| WORK TO BE COMPLETED |
Look through the listing below for the string "computer". Say how many lines hold it, and nothing else.
START GIVEN RECORDS
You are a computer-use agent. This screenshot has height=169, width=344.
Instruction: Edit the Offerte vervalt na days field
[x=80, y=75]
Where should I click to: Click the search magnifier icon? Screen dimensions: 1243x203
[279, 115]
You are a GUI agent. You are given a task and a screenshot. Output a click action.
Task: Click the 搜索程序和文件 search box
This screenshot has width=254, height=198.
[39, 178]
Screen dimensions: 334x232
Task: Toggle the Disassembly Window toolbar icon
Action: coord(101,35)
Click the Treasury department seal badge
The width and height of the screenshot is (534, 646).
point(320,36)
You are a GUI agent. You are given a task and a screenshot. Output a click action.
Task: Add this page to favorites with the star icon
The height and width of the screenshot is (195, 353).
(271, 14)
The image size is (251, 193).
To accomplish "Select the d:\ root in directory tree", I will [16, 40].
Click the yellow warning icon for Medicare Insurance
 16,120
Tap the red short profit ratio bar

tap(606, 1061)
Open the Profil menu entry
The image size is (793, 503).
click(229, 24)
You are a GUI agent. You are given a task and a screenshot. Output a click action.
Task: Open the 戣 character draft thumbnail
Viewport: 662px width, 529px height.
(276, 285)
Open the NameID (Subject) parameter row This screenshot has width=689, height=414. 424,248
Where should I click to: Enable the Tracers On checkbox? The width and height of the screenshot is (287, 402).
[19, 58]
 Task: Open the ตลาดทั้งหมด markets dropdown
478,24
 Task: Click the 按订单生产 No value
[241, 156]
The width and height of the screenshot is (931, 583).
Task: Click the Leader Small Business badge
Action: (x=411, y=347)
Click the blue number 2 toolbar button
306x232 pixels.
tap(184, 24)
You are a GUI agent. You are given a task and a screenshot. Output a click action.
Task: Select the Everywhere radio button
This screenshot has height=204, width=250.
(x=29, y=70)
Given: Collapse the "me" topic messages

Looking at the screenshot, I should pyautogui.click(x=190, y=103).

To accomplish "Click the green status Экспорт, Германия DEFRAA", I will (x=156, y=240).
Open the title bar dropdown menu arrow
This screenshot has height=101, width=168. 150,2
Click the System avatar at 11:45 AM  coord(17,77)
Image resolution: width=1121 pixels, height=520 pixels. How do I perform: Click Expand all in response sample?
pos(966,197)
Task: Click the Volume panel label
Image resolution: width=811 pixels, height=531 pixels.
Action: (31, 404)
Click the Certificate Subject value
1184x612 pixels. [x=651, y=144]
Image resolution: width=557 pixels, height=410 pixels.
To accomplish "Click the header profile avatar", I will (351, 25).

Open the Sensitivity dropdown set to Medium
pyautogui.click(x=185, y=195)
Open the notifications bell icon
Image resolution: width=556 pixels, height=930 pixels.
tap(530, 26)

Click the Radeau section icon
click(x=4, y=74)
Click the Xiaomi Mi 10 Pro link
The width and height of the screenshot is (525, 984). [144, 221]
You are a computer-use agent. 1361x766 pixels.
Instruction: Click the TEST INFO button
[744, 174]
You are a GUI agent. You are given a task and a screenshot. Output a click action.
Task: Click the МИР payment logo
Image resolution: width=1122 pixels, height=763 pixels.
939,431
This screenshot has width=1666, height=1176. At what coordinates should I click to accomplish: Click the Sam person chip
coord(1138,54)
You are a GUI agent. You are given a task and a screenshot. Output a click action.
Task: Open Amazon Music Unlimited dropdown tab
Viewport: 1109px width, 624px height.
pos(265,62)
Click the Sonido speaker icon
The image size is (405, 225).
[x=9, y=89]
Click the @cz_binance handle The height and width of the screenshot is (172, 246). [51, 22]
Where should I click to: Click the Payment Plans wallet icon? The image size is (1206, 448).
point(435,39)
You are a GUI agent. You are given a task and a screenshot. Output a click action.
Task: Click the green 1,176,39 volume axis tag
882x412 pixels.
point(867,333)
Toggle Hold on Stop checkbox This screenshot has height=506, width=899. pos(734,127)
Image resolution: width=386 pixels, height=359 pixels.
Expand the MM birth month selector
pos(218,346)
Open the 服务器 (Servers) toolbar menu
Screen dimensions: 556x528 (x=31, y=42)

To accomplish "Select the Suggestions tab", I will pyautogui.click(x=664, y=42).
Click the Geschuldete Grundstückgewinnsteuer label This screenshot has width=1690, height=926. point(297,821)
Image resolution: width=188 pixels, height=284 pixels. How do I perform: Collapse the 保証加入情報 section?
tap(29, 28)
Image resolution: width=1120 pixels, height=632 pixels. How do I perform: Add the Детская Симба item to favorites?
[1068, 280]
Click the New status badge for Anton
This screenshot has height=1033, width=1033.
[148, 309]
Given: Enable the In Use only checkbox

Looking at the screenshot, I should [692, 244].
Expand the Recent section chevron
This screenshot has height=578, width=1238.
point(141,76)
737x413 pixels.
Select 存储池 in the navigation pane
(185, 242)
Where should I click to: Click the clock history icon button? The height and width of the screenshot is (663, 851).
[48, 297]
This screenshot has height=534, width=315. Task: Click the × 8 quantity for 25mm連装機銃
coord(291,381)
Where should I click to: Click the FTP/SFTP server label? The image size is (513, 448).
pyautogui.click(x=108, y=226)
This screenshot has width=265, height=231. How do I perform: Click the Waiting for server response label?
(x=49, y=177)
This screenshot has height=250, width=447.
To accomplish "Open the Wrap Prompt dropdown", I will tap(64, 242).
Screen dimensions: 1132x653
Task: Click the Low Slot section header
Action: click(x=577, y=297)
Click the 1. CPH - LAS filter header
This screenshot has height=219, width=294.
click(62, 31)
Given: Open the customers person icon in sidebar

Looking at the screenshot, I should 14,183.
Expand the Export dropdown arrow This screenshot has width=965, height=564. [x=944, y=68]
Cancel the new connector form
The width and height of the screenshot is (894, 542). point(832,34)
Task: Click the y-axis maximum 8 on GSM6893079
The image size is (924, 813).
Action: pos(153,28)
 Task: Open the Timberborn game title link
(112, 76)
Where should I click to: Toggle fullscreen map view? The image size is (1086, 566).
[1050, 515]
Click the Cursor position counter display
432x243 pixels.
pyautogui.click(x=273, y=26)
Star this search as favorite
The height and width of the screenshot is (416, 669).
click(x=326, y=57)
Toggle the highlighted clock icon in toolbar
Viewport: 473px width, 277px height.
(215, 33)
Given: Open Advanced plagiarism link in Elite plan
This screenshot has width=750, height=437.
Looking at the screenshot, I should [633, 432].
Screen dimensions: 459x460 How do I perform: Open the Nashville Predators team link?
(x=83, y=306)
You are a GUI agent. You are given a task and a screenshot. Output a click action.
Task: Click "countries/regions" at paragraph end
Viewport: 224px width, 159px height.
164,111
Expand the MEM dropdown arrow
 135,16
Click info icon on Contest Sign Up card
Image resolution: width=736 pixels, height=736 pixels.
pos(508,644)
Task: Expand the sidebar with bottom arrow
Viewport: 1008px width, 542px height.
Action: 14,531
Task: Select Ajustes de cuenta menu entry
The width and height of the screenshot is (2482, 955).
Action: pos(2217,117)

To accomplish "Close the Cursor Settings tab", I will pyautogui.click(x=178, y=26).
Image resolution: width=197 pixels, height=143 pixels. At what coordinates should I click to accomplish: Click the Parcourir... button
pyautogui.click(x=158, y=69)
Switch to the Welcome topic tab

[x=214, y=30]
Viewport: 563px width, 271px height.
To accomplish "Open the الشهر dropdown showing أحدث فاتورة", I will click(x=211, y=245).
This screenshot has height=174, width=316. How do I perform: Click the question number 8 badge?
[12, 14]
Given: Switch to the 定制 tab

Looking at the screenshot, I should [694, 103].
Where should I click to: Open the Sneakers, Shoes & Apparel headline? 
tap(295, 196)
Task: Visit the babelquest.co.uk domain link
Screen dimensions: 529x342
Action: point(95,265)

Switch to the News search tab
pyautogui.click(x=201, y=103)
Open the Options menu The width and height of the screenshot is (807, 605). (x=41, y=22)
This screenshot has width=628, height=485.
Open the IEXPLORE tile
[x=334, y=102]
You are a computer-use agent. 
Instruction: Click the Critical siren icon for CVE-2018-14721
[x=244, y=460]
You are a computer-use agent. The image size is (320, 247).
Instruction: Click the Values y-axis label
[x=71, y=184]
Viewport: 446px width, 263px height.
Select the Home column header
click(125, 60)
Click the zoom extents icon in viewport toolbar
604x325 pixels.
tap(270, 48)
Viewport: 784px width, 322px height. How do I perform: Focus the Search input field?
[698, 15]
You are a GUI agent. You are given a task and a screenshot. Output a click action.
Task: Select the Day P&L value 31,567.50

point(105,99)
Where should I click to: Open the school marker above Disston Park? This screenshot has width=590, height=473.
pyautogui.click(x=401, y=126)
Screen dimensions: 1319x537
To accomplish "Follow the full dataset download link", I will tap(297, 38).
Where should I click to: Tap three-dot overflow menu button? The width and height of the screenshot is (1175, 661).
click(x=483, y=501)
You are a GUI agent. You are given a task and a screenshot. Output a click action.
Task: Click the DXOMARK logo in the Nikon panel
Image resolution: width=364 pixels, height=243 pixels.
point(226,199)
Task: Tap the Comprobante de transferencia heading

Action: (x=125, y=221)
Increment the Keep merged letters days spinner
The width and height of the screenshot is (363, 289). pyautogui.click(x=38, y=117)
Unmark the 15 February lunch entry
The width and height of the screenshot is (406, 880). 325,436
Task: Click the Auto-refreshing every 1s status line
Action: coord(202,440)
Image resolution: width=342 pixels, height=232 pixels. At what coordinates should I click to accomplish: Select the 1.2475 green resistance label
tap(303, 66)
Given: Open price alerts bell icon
END GIVEN RECORDS
| TASK RESPONSE |
4